This study is currently recruiting participants.
See Contacts and Locations
Verified October 2016 by Immunovative Therapies, Ltd.
Sponsor:
Information provided by (Responsible Party):
Immunovative Therapies, Ltd.
ClinicalTrials.gov Identifier:
NCT02380443
First received: March 2, 2015
Last updated: October 19, 2016
Last verified: October 2016
  Purpose
This is a single center, open label dose frequency escalation study of InSituVax personalized anti-tumor vaccine protocol combining the cryoablation of a selected metastatic lesion with intra-lesional immunotherapy with AlloStim®. The in-situ (in the body) cancer vaccine step combines killing a single metastatic tumor lesion by use of cryoablation in order to cause the release of tumor-specific markers to the immune system and then injecting bioengineered allogeneic immune cells (AlloStim®) into the lesion as an adjuvant in order to modulate the immune response and educate the immune system to kill other tumor cells where ever they reside in the body.
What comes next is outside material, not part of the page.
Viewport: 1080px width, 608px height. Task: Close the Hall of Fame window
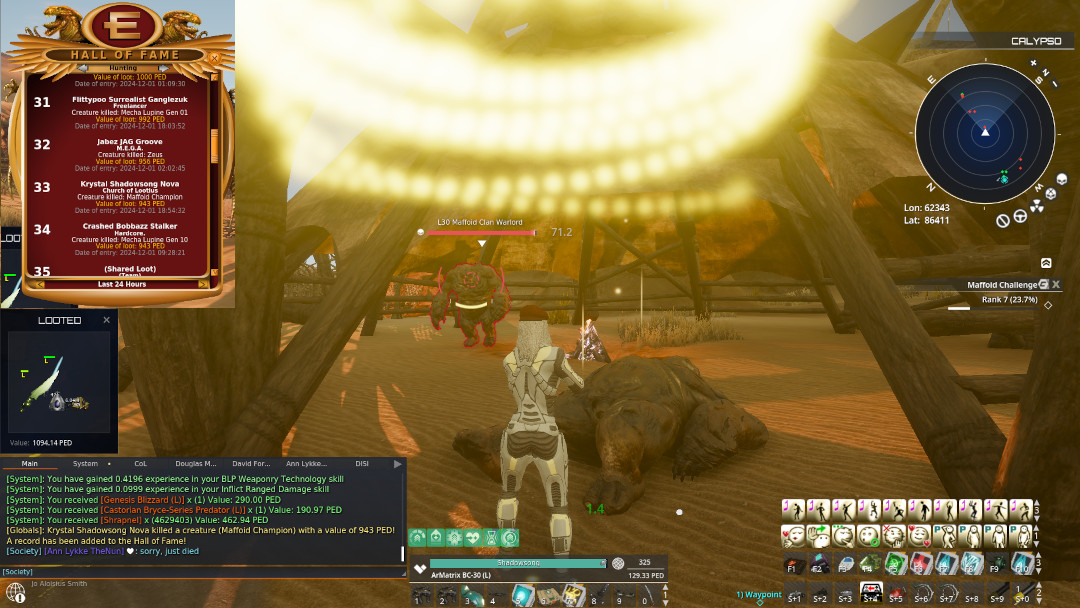213,58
Condition Intervention Phase
Colorectal Cancer Metastatic Biological: AlloStim Procedure: Cryoablation Phase 2

Study Type: Interventional
Study Design: Allocation: Non-Randomized
Intervention Model: Single Group Assignment
Masking: None (Open Label)
Primary Purpose: Treatment
Official Title: In-Situ Cancer Vaccine: Phase I/IIb, Open-Label Study to Assess the Safety of AlloStim® Immunotherapy in Combination With Cryoablation as Third Line Therapy for Metastatic Colorectal Cancer

Resource links provided by NLM:


Further study details as provided by Immunovative Therapies, Ltd.:

Primary Outcome Measures:
  • To determine the safety of increased frequency of dosing (Part 1) (whether a Dose Limiting Toxicity (DLT) has occurred) [ Time Frame: Window is defined from baseline until 28 days after the last dose administration ("Safety Evaluation Period") ]
    Three patients are enrolled at each frequency schedule in the absence of dose limiting toxicity (DLT).Two types of toxicity are assessed for determination of whether a Dose Limiting Toxicity (DLT) has occurred. An acute dose limiting toxicity (ADLT) is assessed within 48h of a dose administration. Cumulative dose limiting toxicity (CDLT) is assessed during the complete Safety Evaluation Period.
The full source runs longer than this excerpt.